Honeycomb.io’s Austin Parker: OpenTelemetry In-Depth

6 min read

Headshot.

Austin Parker.

OpenTelemetry is a framework and toolkit designed to create and manage telemetry data such as traces, metrics, and logs. OpenTelemetry is currently the second most active project of the Cloud Native Computing Foundation, surpassed only by Kubernetes.

At Kubecon+CloudNativeCon North America 2024 in Salt Lake City, we caught up with Austin Parker, director of open source at Honeycomb, to discuss the state of observability in general and OpenTelemetry in particular.

Parker is a co-founder of the OpenTelemetry project, and a member of the OpenTelemetry Governance Committee.
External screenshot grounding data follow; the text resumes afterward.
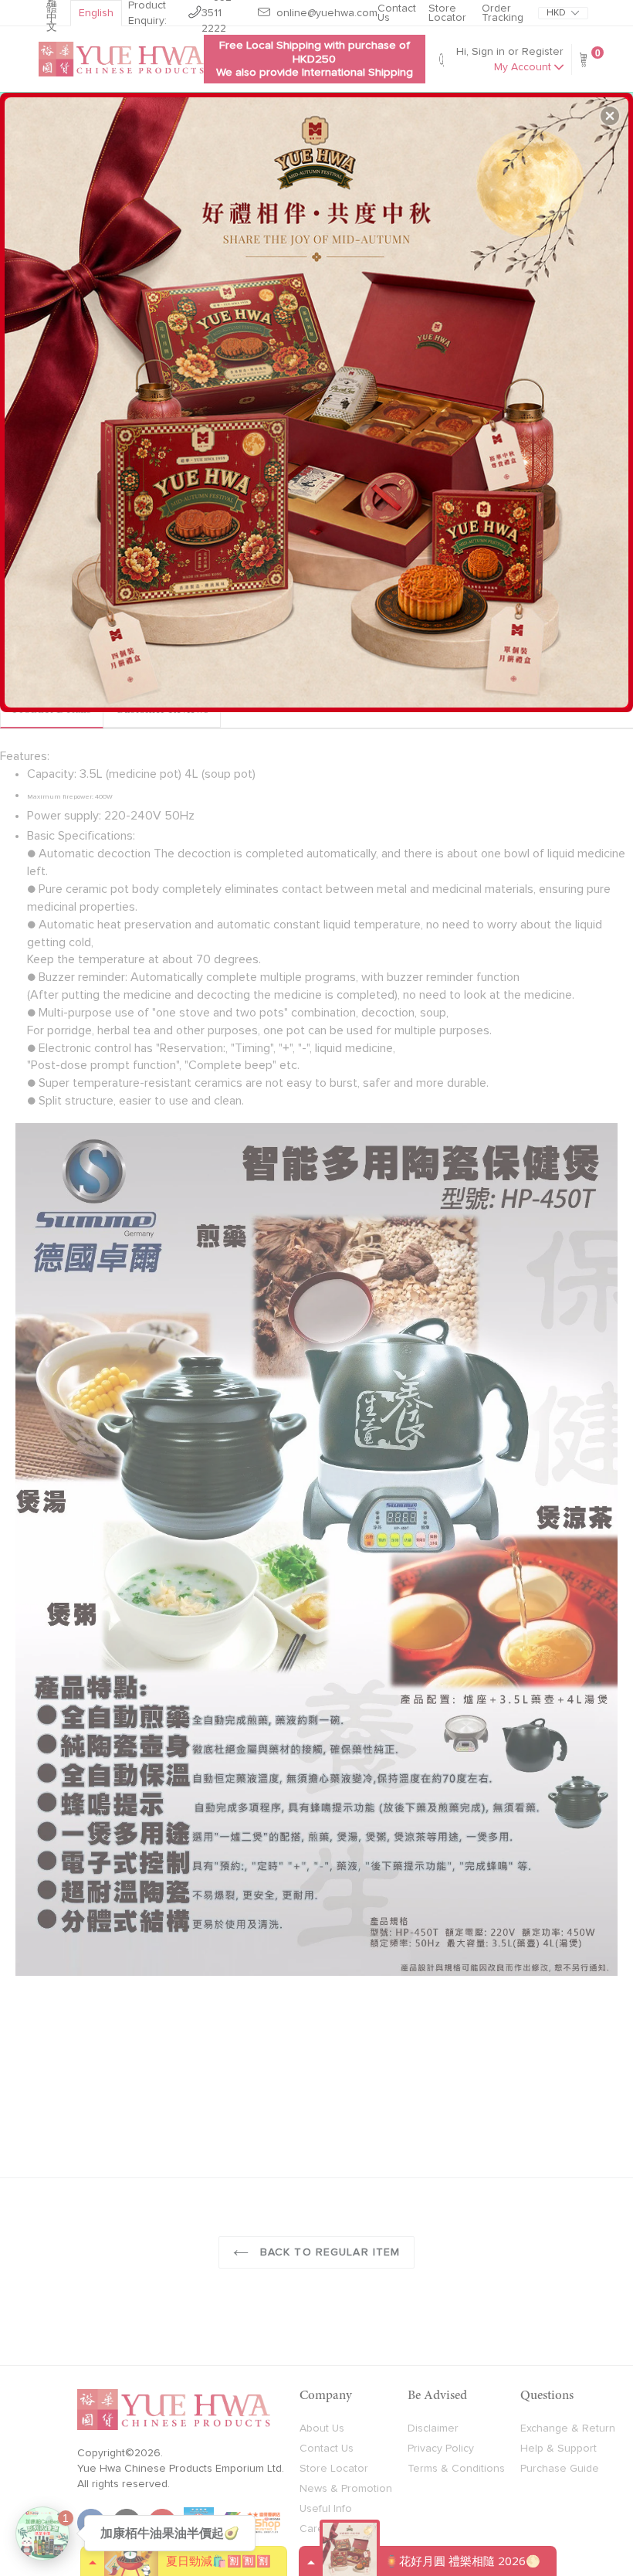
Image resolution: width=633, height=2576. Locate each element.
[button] (610, 116)
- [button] (318, 396)
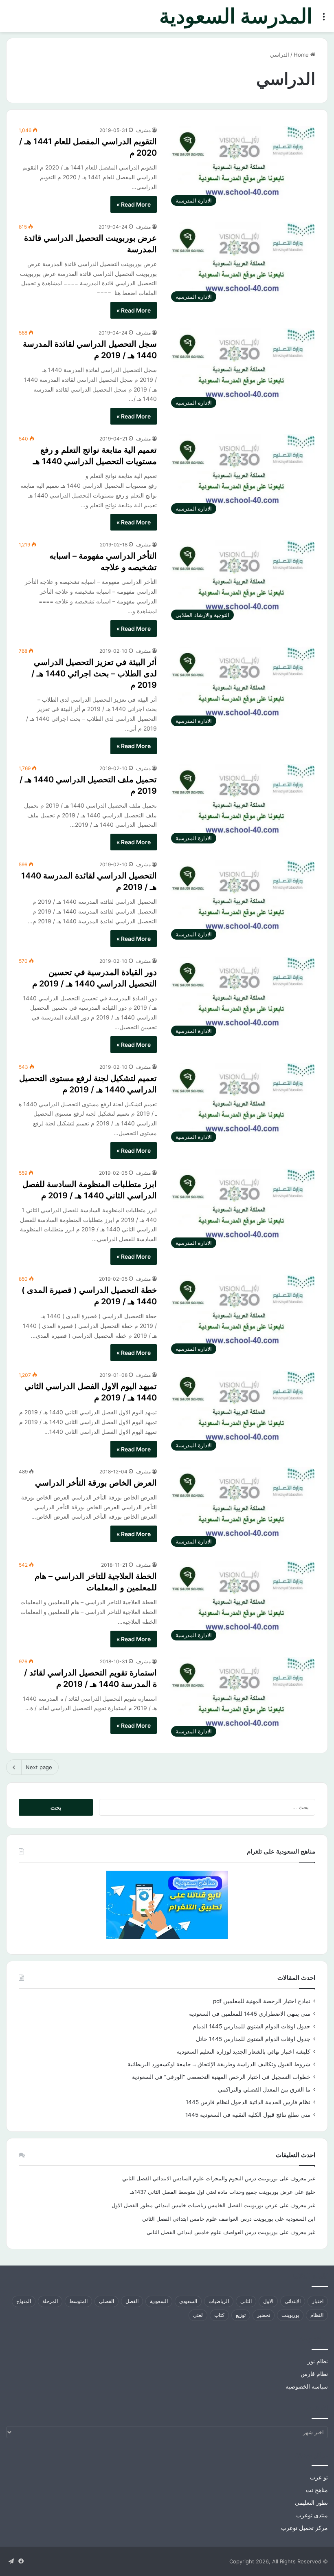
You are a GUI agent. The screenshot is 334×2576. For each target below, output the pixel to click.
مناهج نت (317, 2490)
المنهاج (23, 2301)
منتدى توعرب (312, 2515)
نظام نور (318, 2361)
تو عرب (319, 2477)
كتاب (219, 2315)
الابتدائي (293, 2301)
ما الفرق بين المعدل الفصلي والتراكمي (264, 2089)
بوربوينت (290, 2315)
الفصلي (106, 2301)
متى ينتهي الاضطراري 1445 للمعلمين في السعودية (249, 2013)
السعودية (159, 2301)
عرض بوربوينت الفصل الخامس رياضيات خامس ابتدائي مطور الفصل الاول (195, 2205)
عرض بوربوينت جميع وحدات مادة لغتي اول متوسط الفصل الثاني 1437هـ (211, 2191)
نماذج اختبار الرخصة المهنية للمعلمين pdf (261, 2001)
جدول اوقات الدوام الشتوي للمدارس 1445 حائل (253, 2039)
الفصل (131, 2301)
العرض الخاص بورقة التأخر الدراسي (96, 1483)
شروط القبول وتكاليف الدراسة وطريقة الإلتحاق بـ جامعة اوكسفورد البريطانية (218, 2064)
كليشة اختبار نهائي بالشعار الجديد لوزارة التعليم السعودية (243, 2051)
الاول (268, 2301)
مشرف (143, 130)
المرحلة (50, 2301)
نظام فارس (314, 2374)
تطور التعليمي (311, 2502)
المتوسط (78, 2301)
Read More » (133, 204)
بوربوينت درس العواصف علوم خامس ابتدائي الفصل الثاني (207, 2218)
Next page (39, 1767)
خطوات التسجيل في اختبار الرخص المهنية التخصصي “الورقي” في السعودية (221, 2077)
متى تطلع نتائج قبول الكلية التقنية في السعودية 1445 (247, 2114)
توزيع (241, 2315)
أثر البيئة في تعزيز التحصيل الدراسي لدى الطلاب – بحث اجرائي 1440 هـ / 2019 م (94, 673)
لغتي (198, 2315)
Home (302, 54)
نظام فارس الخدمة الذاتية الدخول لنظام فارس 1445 (248, 2102)
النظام (316, 2315)
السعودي (188, 2301)
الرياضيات (219, 2301)
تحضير (263, 2315)
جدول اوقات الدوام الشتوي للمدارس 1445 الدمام (251, 2026)
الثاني (246, 2301)
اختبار (317, 2301)
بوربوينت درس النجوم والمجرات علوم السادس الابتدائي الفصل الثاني (200, 2178)
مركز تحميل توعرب (304, 2528)
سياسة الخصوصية (307, 2386)
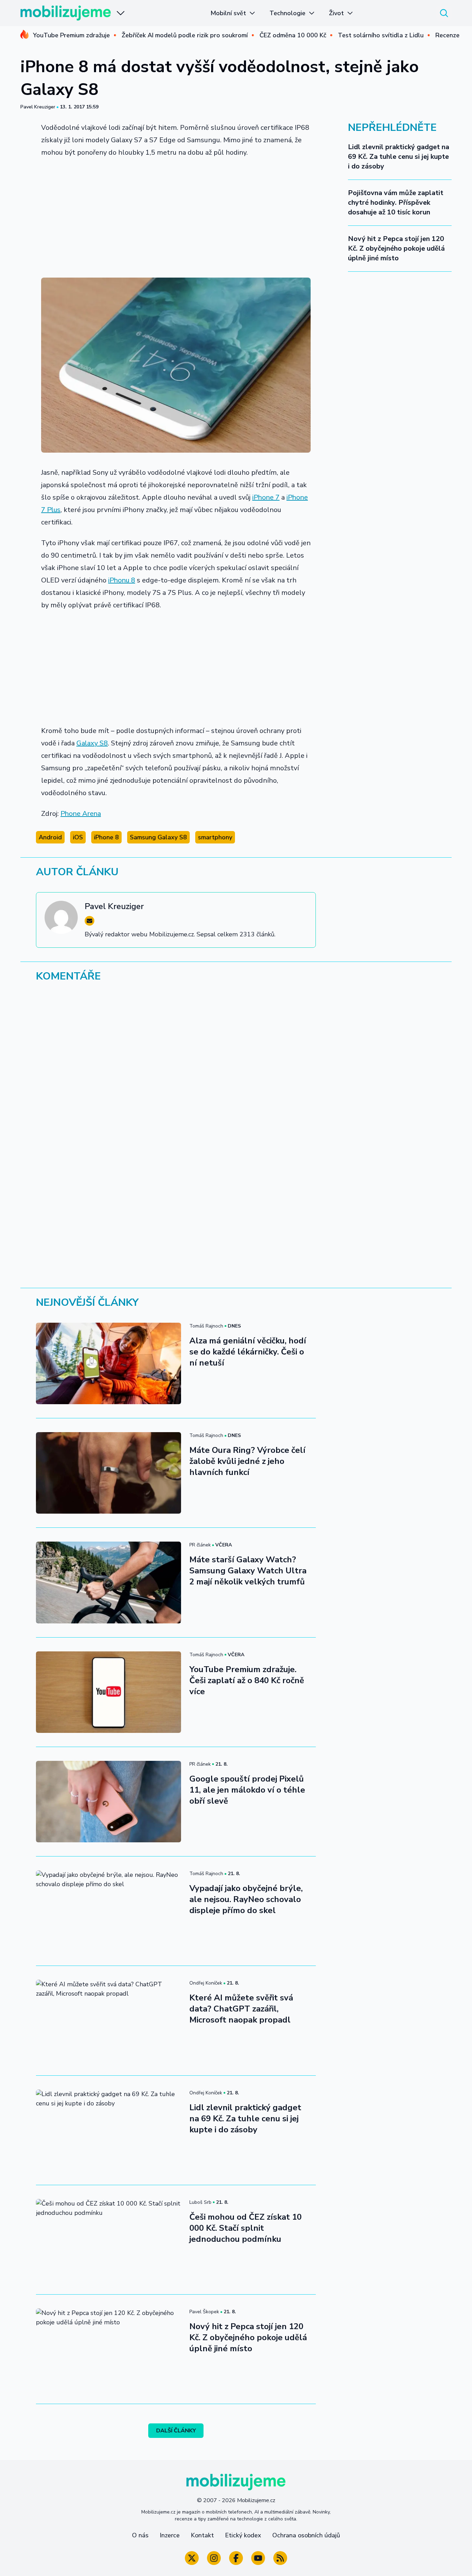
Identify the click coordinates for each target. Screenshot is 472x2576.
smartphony (215, 837)
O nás (140, 2535)
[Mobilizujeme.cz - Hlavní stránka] (65, 13)
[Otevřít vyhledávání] (444, 13)
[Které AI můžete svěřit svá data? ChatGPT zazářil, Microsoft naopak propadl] (108, 2020)
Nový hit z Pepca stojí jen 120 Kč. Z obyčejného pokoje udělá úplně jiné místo (396, 248)
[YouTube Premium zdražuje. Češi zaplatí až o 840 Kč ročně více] (108, 1692)
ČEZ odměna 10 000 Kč (292, 35)
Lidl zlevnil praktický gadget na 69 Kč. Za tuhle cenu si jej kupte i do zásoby (398, 156)
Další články (176, 2430)
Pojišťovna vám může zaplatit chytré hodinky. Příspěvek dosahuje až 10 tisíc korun (395, 202)
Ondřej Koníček (205, 1983)
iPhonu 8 (121, 580)
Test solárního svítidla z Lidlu (381, 35)
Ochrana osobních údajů (306, 2535)
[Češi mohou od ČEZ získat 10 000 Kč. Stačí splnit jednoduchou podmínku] (108, 2239)
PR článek (200, 1545)
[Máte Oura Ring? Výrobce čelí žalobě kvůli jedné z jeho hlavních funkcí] (108, 1473)
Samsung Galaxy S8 (158, 837)
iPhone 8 (106, 837)
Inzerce (170, 2535)
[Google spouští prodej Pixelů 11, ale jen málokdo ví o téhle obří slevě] (108, 1801)
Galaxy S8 (92, 743)
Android (50, 837)
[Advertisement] (176, 215)
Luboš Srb (200, 2202)
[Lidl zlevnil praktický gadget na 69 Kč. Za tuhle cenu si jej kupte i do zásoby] (108, 2130)
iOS (78, 837)
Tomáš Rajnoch (206, 1326)
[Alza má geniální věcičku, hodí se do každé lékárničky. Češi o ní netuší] (108, 1363)
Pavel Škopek (204, 2311)
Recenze (447, 35)
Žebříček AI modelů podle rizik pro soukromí (185, 35)
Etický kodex (243, 2535)
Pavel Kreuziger (37, 107)
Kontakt (202, 2535)
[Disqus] (236, 1082)
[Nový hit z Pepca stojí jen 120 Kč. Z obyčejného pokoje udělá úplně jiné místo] (108, 2349)
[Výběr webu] (121, 13)
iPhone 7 (266, 497)
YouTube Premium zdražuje (71, 35)
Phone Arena (80, 813)
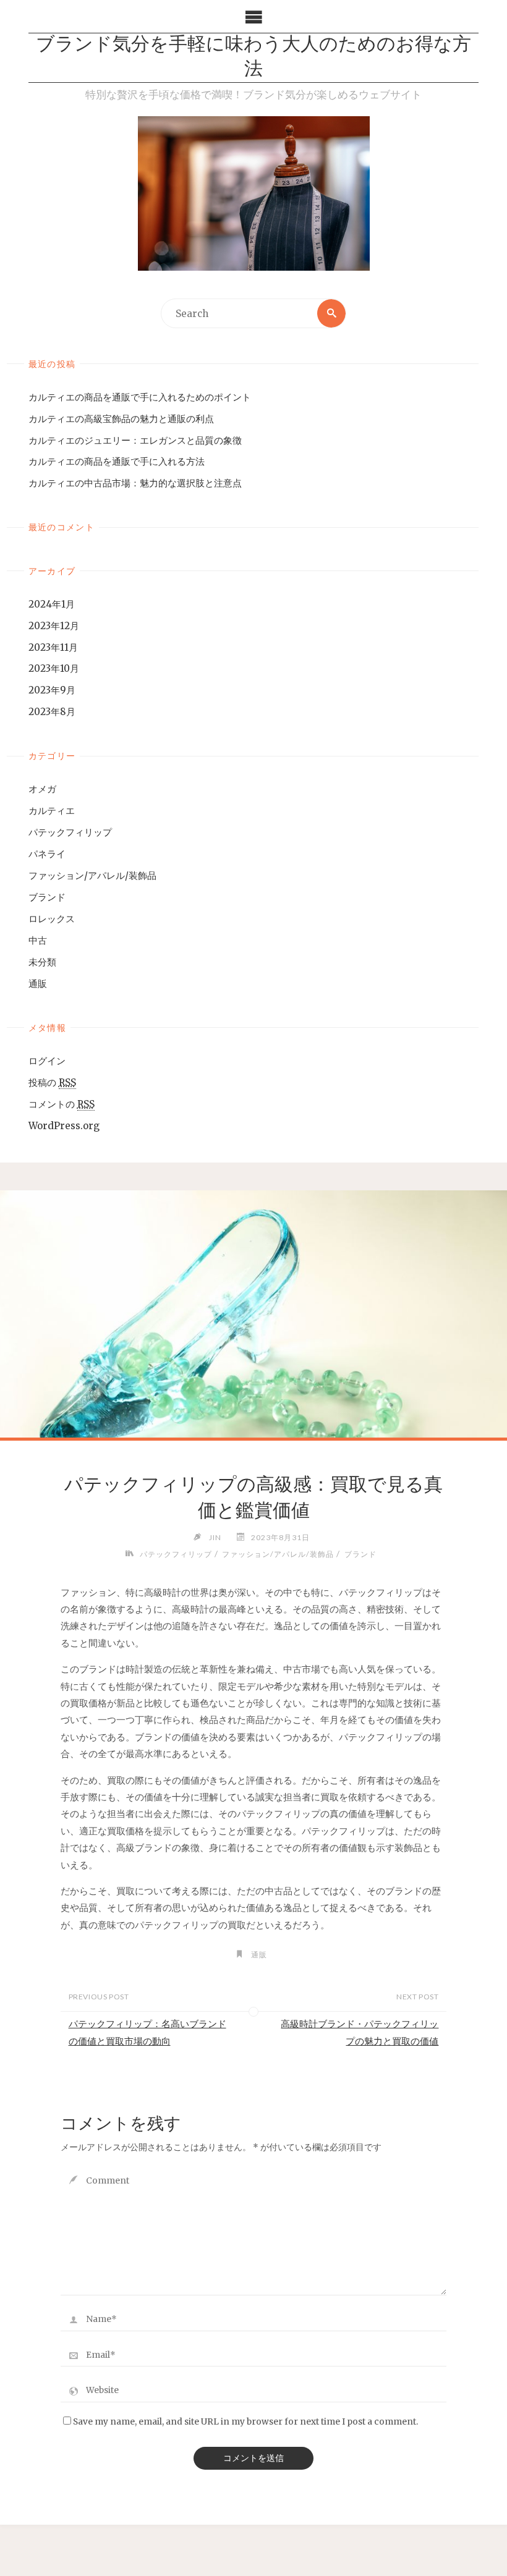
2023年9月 (51, 690)
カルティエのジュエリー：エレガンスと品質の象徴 (135, 440)
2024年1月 (51, 604)
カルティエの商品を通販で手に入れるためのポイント (139, 397)
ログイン (47, 1061)
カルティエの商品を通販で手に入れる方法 (116, 461)
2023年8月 (51, 712)
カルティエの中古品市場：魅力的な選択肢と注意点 (135, 483)
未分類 (42, 962)
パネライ (47, 854)
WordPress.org (64, 1126)
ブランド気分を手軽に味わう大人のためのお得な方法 (253, 58)
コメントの (61, 1104)
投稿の (52, 1082)
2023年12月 (53, 626)
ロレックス (51, 919)
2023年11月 (53, 647)
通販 (37, 983)
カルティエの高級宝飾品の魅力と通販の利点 (121, 419)
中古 (37, 940)
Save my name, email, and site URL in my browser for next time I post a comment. (245, 2422)
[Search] (331, 313)
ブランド (47, 897)
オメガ (42, 789)
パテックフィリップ (70, 832)
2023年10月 (53, 668)
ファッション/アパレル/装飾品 (92, 875)
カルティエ (51, 810)
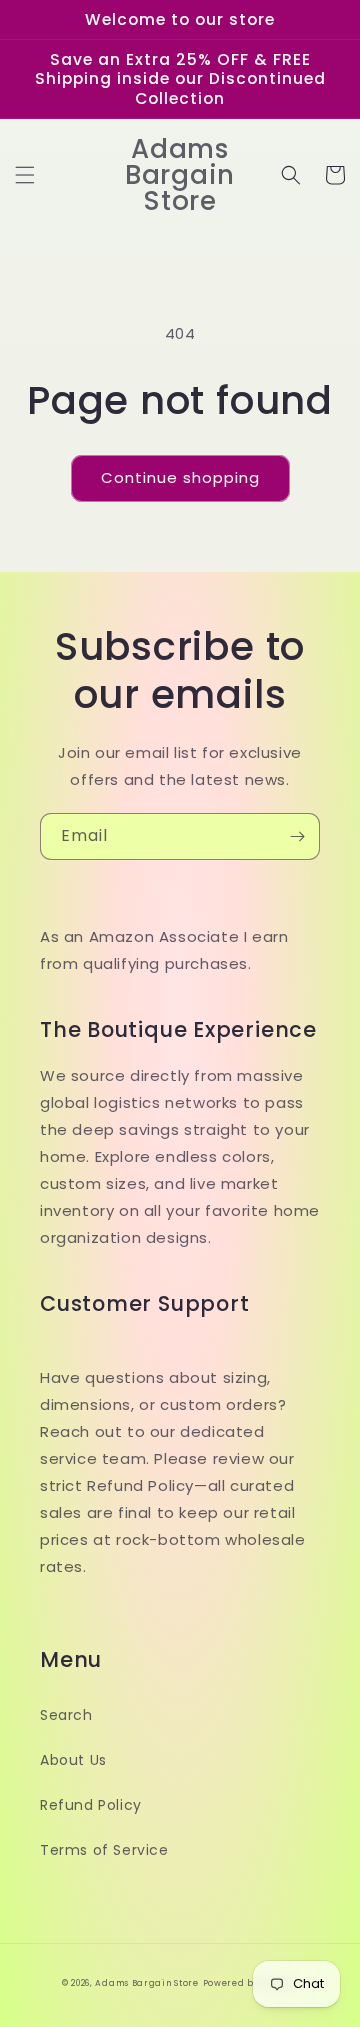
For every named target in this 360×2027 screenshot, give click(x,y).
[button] (25, 175)
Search (66, 1715)
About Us (73, 1760)
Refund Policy (91, 1805)
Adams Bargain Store (146, 1983)
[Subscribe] (297, 836)
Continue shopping (180, 477)
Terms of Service (104, 1850)
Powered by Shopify (251, 1983)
As a community leader for OpenTelemetry, he passionately supports and mentors people in the community to become active contributors themselves.

Can you please introduce yourself, provide a brief background of your initial encounter with observability and its intersection with Kubernetes, and your current work in the area?

I’ve been a part of OpenTelemetry since its inception, formerly working on OpenTracing, and currently serve as a member of the governance committee. I’ve been working in the observability space for nearly a decade now — both as an end-user, trying to implement it for my team, and now as a contributor trying to build the next generation of observability. Similarly, I’ve been in the cloud-native space for about as long, formerly working on platform-as-a-service right around the time Kubernetes started to take off, so I’ve been interested in the convergence of these things for quite some time.

Before we dive into OpenTelemetry, can you clarify the relationship between Kubernetes Observability in general and OpenTelemetry in particular?

Observability for Kubernetes is fully supported by OpenTelemetry (OTel). Foundational Kubernetes telemetry data, such as metrics for resource utilization to monitor the performance of Kubernetes clusters, as well as instrumentation libraries for custom application observability, are fully supported by OTel.

Also, full interoperability of the OpenTelemetry Protocol (OTLP) with the Prometheus protocol enables users to leverage Prometheus metrics using OTel. Furthermore, the OTel Collector has a Kubernetes attribute processor to add Kubernetes metadata, which can be used to collect metrics from the Kubernetes API server. Traces and logs from Kubernetes clusters can also be easily collected and processed using OpenTelemetry.

What challenges have you faced in integrating OpenTelemetry with Kubernetes, particularly in terms of context propagation and data collection?

Most of the challenges in integrating OpenTelemetry with Kubernetes aren’t necessarily specific to Kubernetes, although they are exacerbated in some ways. The biggest challenge is, easily, data management. Clusters can be anywhere from tens to tens of thousands of nodes, and even a small cluster can produce an overwhelming amount of metrics and logs depending on your workloads. Context propagation challenges are often related to instrumentation issues, as well, which may require cooperation and coordination between multiple teams to investigate.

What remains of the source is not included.